- **EXERCISE TASK A**: List every person named in the film reviews below.
- **EXERCISE TASK B**: Give the records starting at the line that contains "This screenshot has height=399, width=664." and ending at the line that contains "tap(305, 15)" as a JSON list of strings, one string per line, with blank lines skipped and the pictures left out.

05. III [III - The Ritual] (2015)
If you need proof that films don't really need a big budget, look no further than Pavel Khvaleev's III. This young Russian DJ/producer is a self-thought director, but delivers one of the most impressive horror/mysteries of the past few years. Wildly imaginative, visually gorgeous and creative in its solutions to deal with its limited budget, the film is a testament to how vision and talent can make up for lack of funding. An amazing film and I'm happy to report that Khvaleev is already working on his next film.
04. Pusong Wazak! [Ruined Heart] (2014)
When Tadanobu Asano signs up for a Pan-Asian project, you better take notice. Luckily for me Third World Films did, otherwise I would've completely missed Khavn's Pusong Wazak! With the help of Christopher Doyle behind the camera and Asano in the lead, Khavn delivers a classy, off-center and fizzling film that defies description. It's pretty experimental and freeform, but I'm quite certain that those with a taste for originality won't be disappointed.
03. Shoto Pisu [Short Peace] (2013)
It took me a while to finally catch up with Shoto Pisu, but boy was it worth the wait. I'm pretty big on anthology projects, especially when they're comprised of anime shorts. Somehow these films always end up being a playground for trying out new and original styles of animation. Shoto Pisu is no exception. It's bloody gorgeous, really creative and offers plenty of variety. None of the shorts are disappointing, with the final one being just absolutely mind-blowing.

- **DATA EXTRACT**:
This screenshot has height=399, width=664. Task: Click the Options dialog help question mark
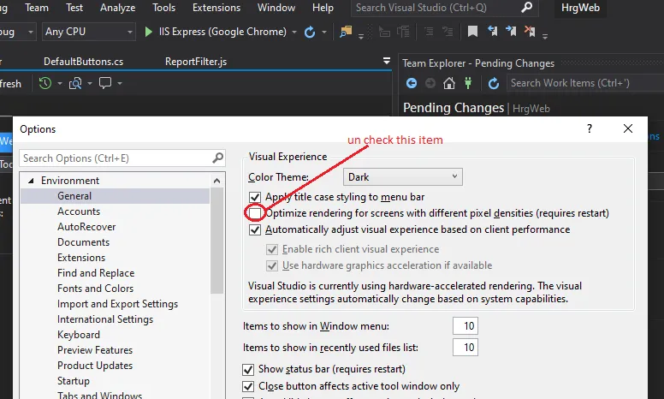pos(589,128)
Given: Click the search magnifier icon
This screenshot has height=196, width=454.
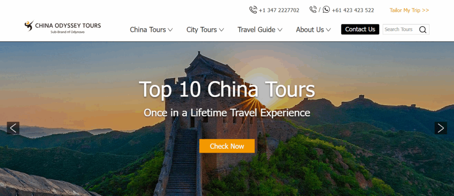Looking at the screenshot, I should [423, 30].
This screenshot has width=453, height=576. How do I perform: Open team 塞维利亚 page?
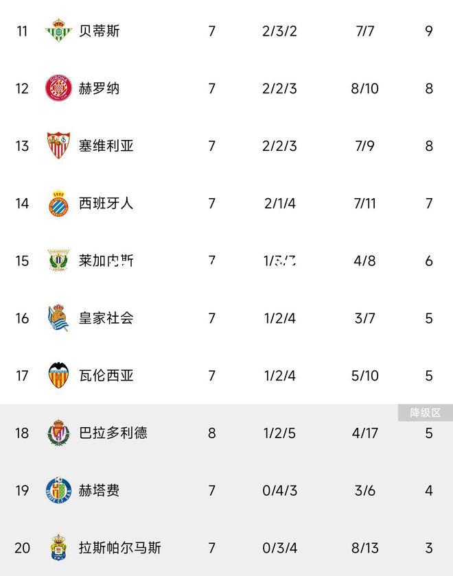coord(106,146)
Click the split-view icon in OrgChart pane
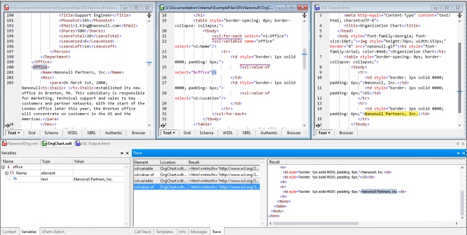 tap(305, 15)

--

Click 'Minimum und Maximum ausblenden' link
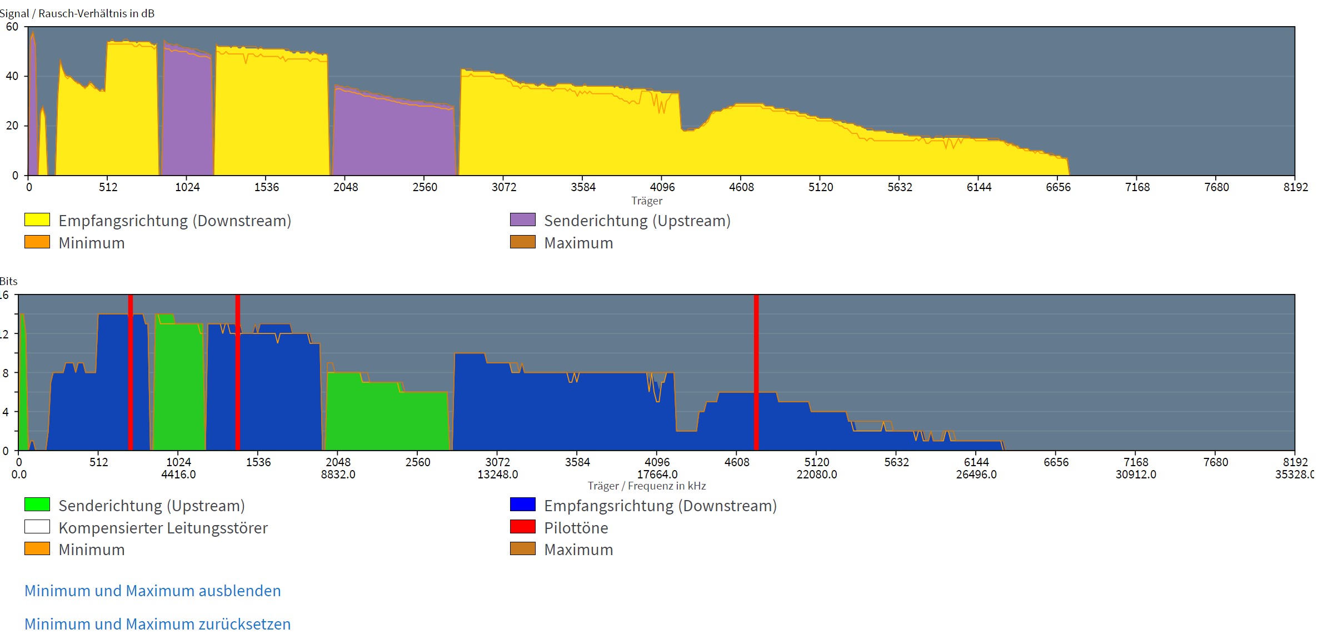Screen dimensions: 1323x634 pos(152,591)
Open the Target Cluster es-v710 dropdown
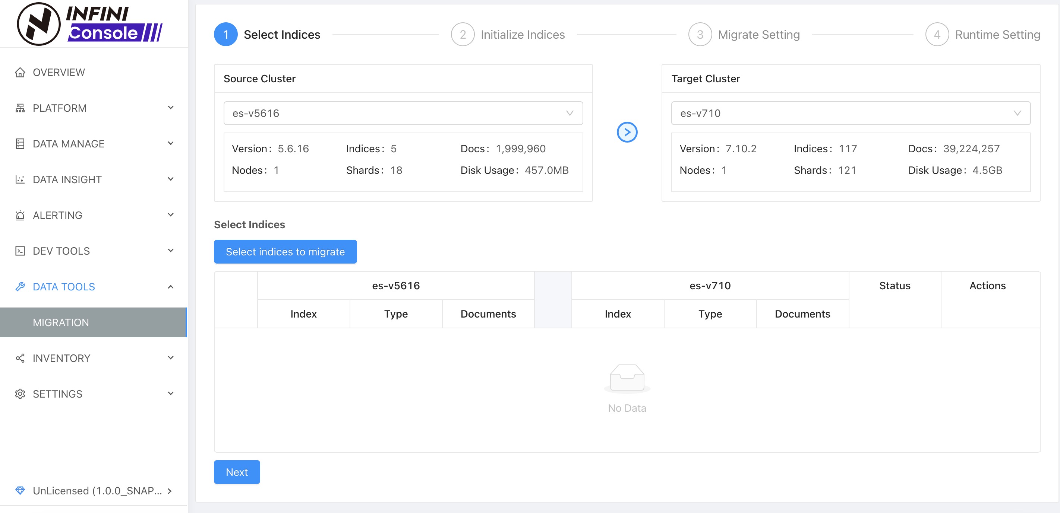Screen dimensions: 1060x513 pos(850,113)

* * *

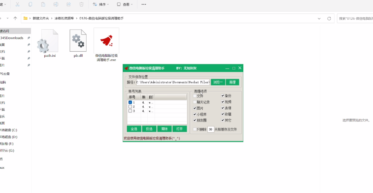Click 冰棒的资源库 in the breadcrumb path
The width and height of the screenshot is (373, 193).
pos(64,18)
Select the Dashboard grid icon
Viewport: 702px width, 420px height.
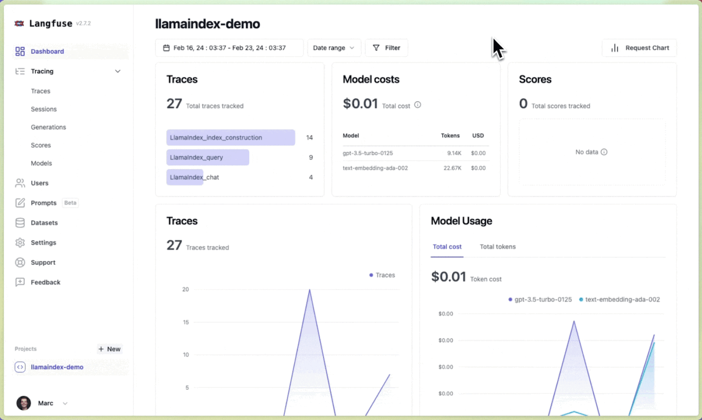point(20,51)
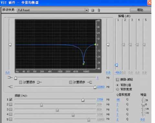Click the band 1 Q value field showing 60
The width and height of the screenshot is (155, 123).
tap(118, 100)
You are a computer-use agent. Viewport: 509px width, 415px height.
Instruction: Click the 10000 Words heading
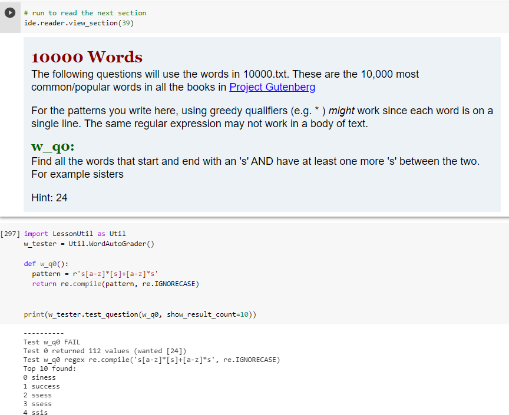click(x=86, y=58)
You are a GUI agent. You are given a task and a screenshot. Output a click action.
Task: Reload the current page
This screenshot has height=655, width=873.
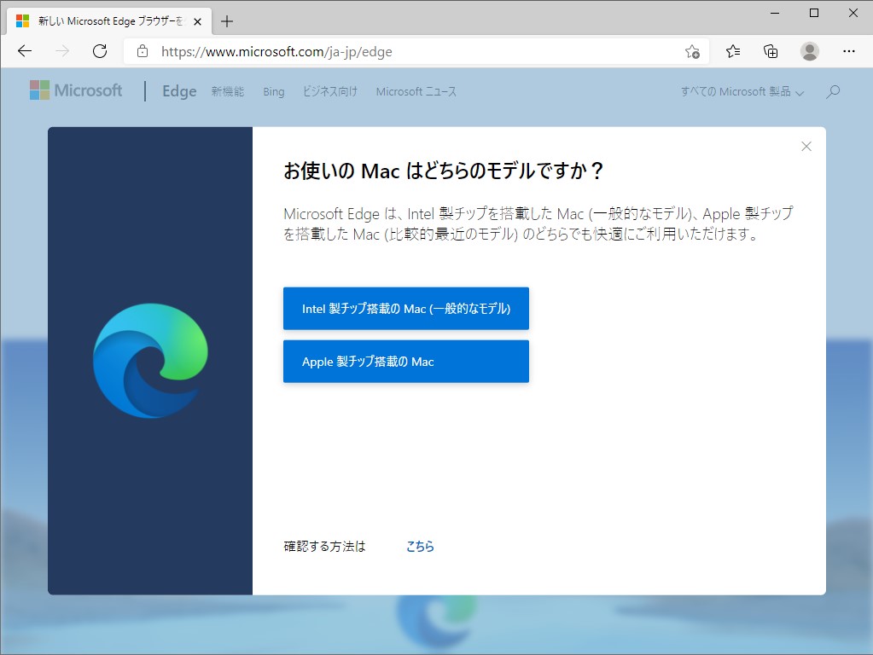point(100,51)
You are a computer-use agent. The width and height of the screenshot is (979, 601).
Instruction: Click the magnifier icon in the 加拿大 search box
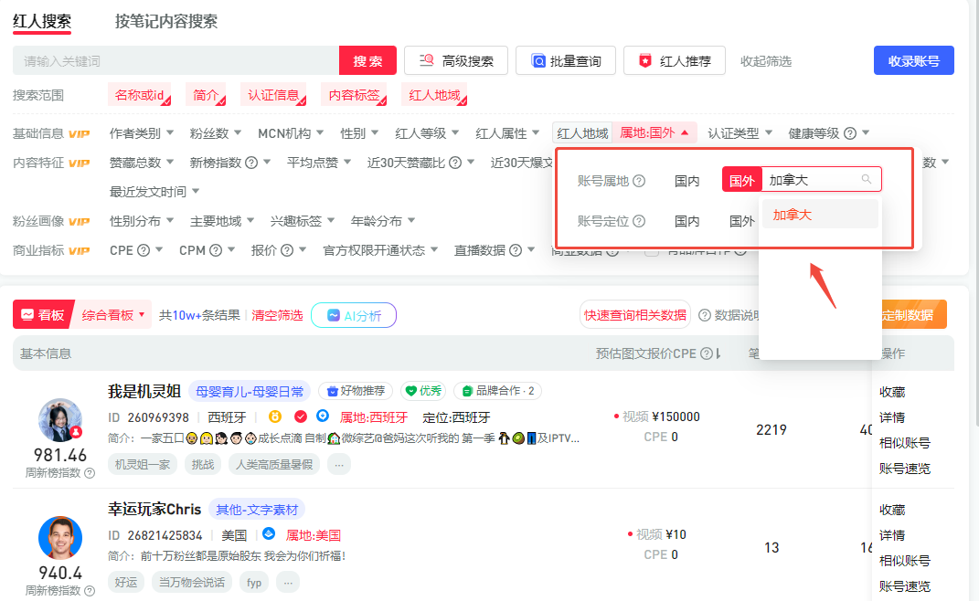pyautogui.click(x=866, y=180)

- **FULL OUTPUT A**:
- Pavel Khvaleev
- Tadanobu Asano
- Khavn
- Christopher Doyle

- **FULL OUTPUT B**:
[
  "This screenshot has height=399, width=664. Task: Click the Options dialog help question mark",
  "pos(589,128)",
  "Given: Click the search magnifier icon",
  "This screenshot has height=196, width=454.",
  "Looking at the screenshot, I should [423, 30].",
  "This screenshot has width=453, height=576. How do I perform: Open team 塞维利亚 page?",
  "coord(106,146)",
  "Click the split-view icon in OrgChart pane",
  " tap(305, 15)"
]